# Where is the best place to sell a Ham radio collection ?



## spacestuff4me

Hello,

I have a friend who's dad was a longtime Ham radio operator and I'm helping her sell her fathers Ham radios, lots of meters & instruments, a rooftop antenna with a motor tower and lots of misc items. 

Thanks for your help,

Ray


----------



## spleify

You can try Craigslist


----------



## northernontario

Try contacting a local amateur radio group, posting on the local craigslist/Kijiji (free classifieds), and possibly one of the amateur radio forums.

Or pick it up yourself! (I know, probably not in the budget)


----------



## ZoomZoom

try http://www.forumsforums.com

They have a dedicated Ham Radio section.
Ham Radio Forum - Forums Forums - Off Topic Forum FUN

Drop my name (bczoom) so they don't think you're a spammer or something by trying to sell stuff in your first post. If/when I see the post, I'll vouch for you.


----------



## spacestuff4me

*Thanks*

Thank you for your input.

BCZOOM, I clicked the link you posted but it was not valid. I tried Craigslist, but most of the people buying there wouldn't pay $10 for a $100 bill.
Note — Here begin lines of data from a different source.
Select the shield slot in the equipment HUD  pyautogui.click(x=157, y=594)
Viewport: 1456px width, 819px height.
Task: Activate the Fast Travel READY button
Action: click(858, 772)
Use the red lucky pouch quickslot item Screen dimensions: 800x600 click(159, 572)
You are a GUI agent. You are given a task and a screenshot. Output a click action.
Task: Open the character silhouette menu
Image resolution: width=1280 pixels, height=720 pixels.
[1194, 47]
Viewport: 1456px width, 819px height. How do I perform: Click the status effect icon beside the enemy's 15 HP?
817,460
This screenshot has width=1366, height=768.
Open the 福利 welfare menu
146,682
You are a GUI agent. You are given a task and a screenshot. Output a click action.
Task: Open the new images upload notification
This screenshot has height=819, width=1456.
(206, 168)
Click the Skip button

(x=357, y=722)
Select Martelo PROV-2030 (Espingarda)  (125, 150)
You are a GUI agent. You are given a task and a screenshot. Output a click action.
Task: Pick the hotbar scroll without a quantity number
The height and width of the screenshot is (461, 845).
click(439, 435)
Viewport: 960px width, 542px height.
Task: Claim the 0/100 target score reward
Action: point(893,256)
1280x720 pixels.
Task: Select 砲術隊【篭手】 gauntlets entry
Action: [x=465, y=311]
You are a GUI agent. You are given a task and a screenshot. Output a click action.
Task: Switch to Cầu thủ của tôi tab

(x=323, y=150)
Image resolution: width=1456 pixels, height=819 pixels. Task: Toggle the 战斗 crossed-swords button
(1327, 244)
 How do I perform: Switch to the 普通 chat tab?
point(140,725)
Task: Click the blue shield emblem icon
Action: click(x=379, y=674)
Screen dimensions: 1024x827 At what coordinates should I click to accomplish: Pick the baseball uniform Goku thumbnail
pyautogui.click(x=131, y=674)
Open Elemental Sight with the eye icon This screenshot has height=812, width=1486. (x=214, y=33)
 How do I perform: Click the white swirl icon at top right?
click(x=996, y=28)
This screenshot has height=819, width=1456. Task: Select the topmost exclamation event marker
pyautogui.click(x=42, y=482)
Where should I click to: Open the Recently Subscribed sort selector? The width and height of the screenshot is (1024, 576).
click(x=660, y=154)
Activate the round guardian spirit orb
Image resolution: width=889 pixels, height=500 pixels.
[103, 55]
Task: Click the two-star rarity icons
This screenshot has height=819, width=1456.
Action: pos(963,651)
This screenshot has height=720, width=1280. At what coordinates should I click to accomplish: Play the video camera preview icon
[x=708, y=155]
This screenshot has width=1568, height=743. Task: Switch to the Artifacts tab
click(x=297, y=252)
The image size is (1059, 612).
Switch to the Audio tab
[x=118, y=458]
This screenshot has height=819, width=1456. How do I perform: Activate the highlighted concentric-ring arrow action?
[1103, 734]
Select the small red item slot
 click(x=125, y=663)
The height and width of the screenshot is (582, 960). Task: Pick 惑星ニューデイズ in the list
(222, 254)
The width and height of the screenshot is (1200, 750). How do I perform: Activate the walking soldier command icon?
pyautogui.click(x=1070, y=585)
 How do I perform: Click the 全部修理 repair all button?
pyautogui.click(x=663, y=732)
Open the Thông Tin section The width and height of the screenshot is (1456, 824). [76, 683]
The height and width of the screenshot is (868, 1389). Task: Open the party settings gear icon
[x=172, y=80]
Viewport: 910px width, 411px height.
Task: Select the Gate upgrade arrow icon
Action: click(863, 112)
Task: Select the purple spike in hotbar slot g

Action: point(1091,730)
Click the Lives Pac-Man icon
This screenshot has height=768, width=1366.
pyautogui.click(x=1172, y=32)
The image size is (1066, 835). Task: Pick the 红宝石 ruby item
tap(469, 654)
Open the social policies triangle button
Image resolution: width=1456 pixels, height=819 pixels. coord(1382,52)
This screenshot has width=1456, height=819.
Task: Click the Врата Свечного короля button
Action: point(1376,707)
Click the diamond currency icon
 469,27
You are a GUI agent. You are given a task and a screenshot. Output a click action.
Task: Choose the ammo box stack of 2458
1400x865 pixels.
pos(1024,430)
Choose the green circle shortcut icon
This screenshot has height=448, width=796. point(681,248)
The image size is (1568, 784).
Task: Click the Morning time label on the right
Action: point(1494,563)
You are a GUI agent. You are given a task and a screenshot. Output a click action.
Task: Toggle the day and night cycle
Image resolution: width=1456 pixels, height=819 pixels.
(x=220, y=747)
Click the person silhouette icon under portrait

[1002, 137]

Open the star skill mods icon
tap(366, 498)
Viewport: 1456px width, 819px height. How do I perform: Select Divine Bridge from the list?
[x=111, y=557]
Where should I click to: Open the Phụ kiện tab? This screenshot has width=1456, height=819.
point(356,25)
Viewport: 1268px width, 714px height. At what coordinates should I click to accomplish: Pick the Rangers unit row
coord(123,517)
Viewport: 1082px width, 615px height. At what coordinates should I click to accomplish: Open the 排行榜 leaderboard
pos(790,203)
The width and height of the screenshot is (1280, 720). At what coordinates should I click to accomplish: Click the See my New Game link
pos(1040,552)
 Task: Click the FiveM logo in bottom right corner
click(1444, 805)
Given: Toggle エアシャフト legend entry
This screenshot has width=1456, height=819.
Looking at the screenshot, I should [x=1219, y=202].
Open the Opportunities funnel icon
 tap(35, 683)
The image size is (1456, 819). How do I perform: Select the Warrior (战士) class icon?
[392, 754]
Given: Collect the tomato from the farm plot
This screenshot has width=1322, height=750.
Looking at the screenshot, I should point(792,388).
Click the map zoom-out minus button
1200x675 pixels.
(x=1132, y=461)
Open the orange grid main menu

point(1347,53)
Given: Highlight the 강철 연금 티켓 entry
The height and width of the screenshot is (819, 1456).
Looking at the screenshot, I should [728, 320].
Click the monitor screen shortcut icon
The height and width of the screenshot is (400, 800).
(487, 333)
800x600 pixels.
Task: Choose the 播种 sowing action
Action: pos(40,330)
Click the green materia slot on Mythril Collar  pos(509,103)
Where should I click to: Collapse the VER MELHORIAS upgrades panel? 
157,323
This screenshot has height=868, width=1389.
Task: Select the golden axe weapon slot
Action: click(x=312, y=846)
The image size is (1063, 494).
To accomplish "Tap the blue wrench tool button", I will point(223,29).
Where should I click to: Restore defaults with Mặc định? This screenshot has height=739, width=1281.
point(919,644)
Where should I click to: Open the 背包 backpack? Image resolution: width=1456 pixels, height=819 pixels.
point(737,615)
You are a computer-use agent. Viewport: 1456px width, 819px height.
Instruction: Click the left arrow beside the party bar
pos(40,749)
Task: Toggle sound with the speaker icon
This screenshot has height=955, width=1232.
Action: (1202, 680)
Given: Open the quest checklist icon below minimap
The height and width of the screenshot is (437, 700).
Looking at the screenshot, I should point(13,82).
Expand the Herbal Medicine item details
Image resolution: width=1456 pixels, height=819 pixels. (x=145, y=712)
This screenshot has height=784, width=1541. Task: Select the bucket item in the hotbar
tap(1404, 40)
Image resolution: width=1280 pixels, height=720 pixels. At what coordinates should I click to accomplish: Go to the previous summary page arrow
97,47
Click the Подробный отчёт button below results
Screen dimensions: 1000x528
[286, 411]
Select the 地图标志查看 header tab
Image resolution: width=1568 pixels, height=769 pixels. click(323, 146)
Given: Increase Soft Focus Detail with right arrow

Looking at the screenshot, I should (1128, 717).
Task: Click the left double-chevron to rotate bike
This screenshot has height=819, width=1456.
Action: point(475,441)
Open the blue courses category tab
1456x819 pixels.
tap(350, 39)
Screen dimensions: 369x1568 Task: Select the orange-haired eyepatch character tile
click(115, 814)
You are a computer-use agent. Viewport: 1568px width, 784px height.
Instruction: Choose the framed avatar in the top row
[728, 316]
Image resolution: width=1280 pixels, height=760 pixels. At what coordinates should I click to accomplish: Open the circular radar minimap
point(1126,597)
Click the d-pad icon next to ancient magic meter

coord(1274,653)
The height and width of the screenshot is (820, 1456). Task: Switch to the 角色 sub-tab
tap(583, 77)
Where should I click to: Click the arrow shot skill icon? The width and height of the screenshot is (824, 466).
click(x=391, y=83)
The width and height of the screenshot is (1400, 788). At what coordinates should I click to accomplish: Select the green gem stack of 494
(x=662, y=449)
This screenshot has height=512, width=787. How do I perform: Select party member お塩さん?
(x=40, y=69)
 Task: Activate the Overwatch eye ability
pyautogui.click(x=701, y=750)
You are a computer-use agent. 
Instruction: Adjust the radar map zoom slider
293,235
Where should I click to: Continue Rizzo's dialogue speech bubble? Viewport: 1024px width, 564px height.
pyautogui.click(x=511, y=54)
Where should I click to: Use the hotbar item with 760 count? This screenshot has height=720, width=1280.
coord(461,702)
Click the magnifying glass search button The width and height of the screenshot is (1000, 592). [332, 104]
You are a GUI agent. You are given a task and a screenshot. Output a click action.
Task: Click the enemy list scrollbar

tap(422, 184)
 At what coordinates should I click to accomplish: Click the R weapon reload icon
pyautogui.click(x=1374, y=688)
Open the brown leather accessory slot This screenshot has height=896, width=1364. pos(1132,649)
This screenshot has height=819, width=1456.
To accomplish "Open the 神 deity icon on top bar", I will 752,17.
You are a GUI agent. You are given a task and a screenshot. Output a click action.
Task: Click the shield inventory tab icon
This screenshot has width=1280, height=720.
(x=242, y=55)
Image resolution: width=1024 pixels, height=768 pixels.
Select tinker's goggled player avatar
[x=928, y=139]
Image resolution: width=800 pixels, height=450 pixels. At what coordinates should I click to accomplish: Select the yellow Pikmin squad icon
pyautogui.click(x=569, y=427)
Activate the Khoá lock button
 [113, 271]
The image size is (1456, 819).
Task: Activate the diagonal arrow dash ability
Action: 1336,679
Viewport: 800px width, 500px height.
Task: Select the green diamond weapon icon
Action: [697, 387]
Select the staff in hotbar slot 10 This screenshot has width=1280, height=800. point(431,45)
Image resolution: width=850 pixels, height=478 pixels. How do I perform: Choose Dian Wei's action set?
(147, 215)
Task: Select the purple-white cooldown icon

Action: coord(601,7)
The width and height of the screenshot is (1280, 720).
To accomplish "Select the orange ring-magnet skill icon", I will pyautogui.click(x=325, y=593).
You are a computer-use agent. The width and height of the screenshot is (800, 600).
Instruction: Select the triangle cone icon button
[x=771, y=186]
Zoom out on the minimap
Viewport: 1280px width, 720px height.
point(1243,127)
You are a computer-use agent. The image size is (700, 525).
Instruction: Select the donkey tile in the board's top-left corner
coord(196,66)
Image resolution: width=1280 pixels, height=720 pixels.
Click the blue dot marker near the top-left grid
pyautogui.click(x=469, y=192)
I have some really nice gear in pristine condition that I'm listing for what lesser items are selling for on Ebay, but I don't have the time to deal with all of this stuff and I don't have the time to get into the hobby. I think I'll post it on Ebay and go from there.

Thanks again.

Ray


----------



## ZoomZoom

Ray,

You may need to join the forum before the link becomes available. It's a forum section that may not be open to the public. I still think the people there may be interested.


----------



## Laura

*Hamfests*

2011 Hamfest Calendar - NJ, EPA, DE, MD This site will give time and location of Hamfests. These hamfests are where Amateur Radio Operators ( and interested parties) sell and buy radio related materials and products. You should contact the clubs that are sponsoring the events to find out the expenses of tables ( very minimally priced ), directions, last years attendance, and rain dates. 
I am a ham operator and have seen many people in the same situation as you sell radio items at the fests. Ebay is ok too. 
Most important is the condition. Like everything else..... if they are with their original boxes the value increases. Travel and mail radio equipment with great care. 
Good luck.


----------